Journal Entry #5

I researched the sonic elements of Kottayam, Kerala (where my parents are from). Kerala is a tropical South Indian state where hip-hop is not a scene that is regarded or acknowledged much at all, but is evident when you walk through the streets.

Looking for a rap scene in Kerala, India (where my
parents are from) was already perplexing to me, knowing that the scene is
almost non-existent. There isn’t much support for it in India, and especially in
southern states like Kerala.

Febin Joseph, under the rap name Fejo, is considered a
trailblazer for the rap scene in Kerala. His video for the song “Vere Level”
(Another Level) gives the viewer a feel of what Kottayam looks like.

In an interview with Times of India, Fejo mentions:  “Like in other countries or even other parts of India, it’s near impossible to release a Malayalam album with rap songs and make it a success. That’s why it’s important to have rap in movie songs to popularize the genre among the youth. The confidence of the music directors to include a rap song is what encourages singers like [me]. The young music composers are now trying to experiment in a lot of ways.”
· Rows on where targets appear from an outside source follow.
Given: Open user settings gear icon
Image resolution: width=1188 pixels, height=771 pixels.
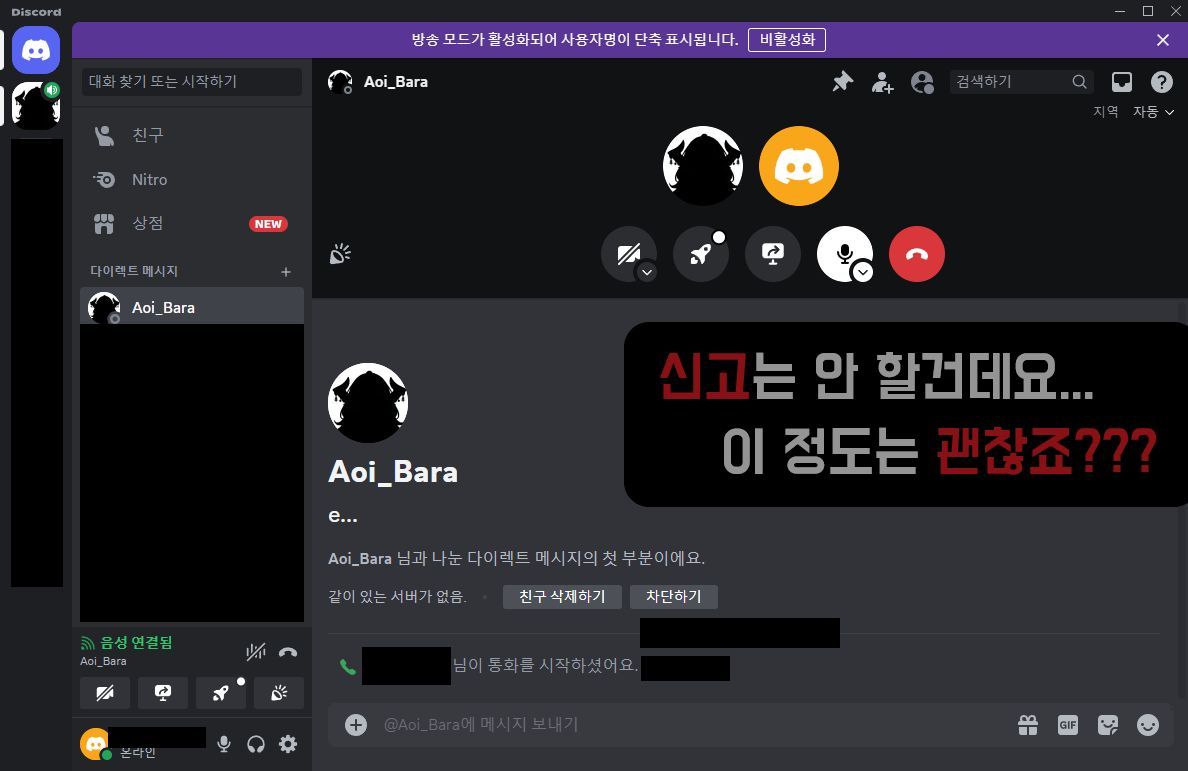Looking at the screenshot, I should 288,744.
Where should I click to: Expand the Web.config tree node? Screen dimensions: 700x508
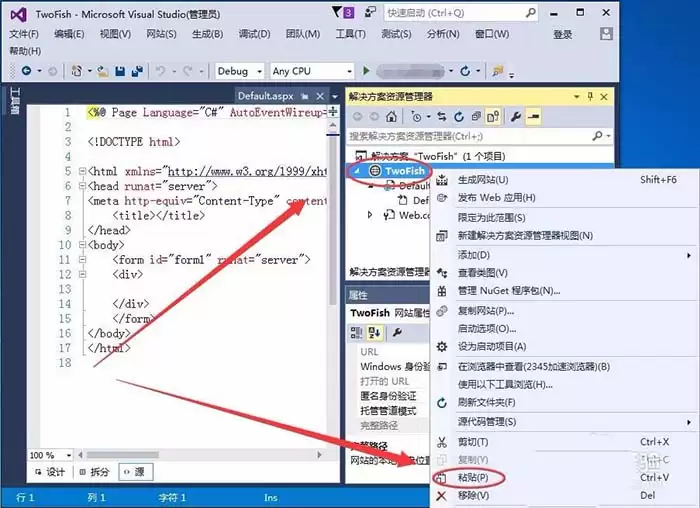pyautogui.click(x=370, y=215)
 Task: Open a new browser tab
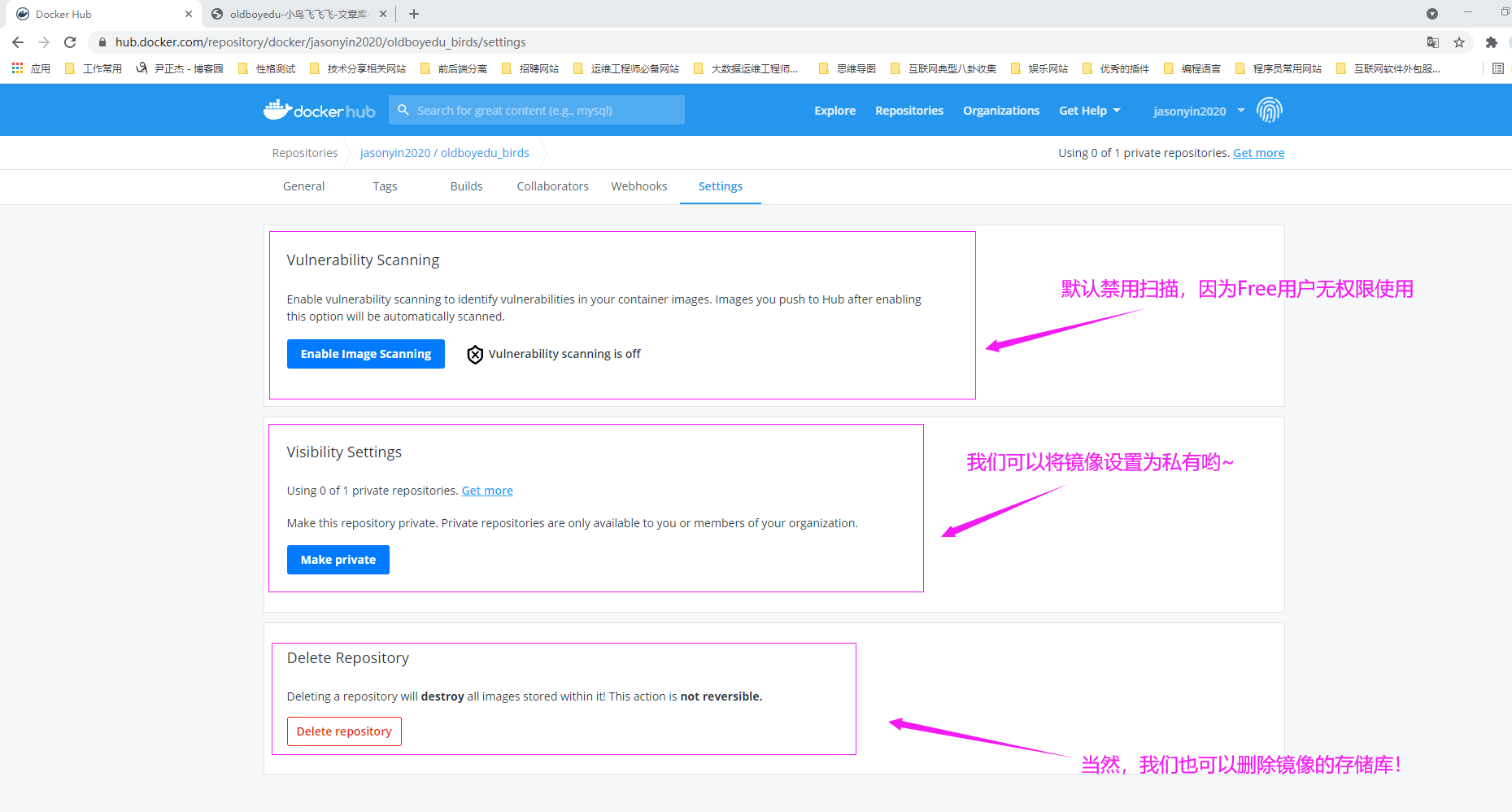tap(414, 14)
Recently I watched a Malayalam movie called “Varathan”
with my mom back in Vancouver, and it was the first time I heard a song that
sounded like it had influences from hip-hop or EDM. The movie itself tackled
social issues around violence against women, and featured streets that had a
taste of hip-hop aesthetics.

Being a backwaters state, the hip-hop aesthetic of
Kottayam is very natural yet grunge. Waone, a Keralite mural artist, is very
much informed by the landscape and area that he’s making art in.

All of these artists contribute to growing the hip-hop community in a state that doesn’t regard it on the regular, and commonly shuns it altogether. As films (being a major industry in India) progress and grow over the years, we’ll hopefully see more of the hip-hop scene being represented and normalized in India.